::: Supplied material
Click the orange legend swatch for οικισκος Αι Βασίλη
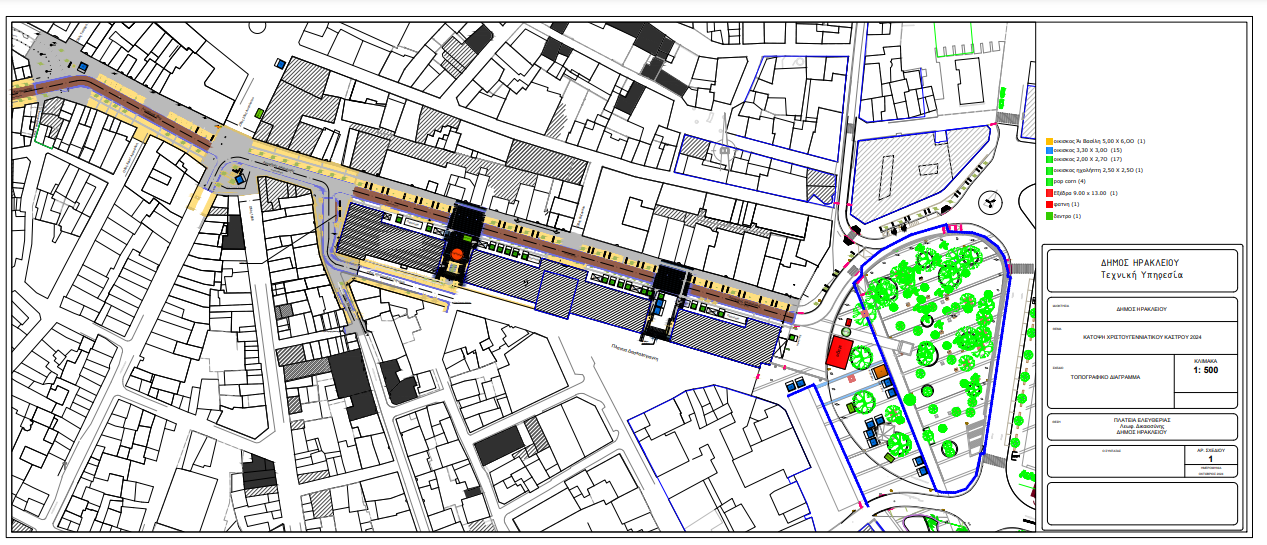Viewport: 1267px width, 545px height. pos(1049,142)
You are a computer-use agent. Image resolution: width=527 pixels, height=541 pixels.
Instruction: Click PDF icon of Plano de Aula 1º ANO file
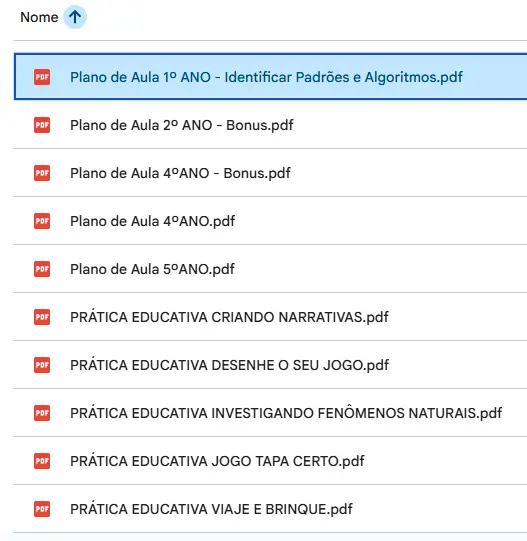click(42, 77)
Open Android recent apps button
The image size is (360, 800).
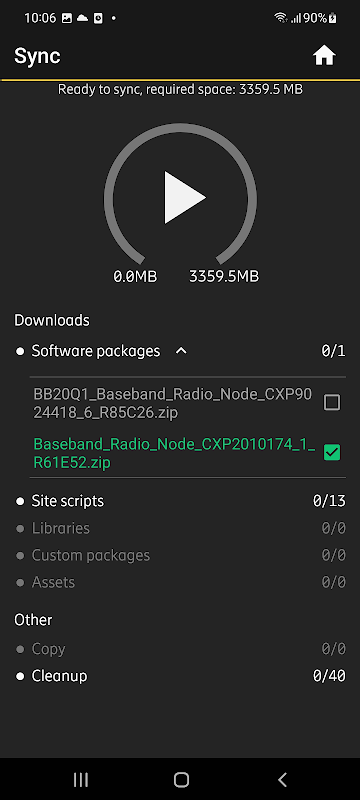click(81, 779)
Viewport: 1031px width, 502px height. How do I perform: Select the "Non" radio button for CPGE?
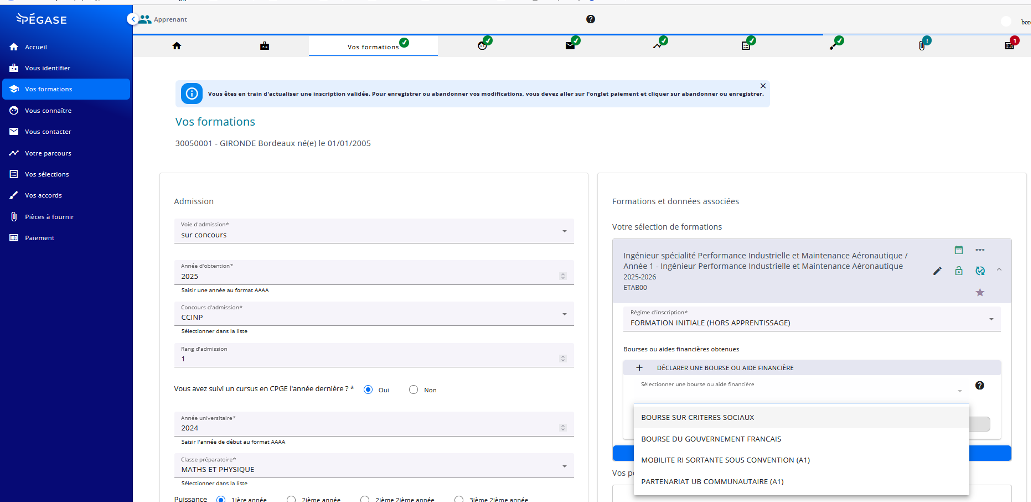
::::::
Your task is to copy every line of the entries that contains the string "button".

Exercise solution:
Open Android recent apps button
Viewport: 1031px width, 502px height. How do I perform: Select the "Non" radio button for CPGE?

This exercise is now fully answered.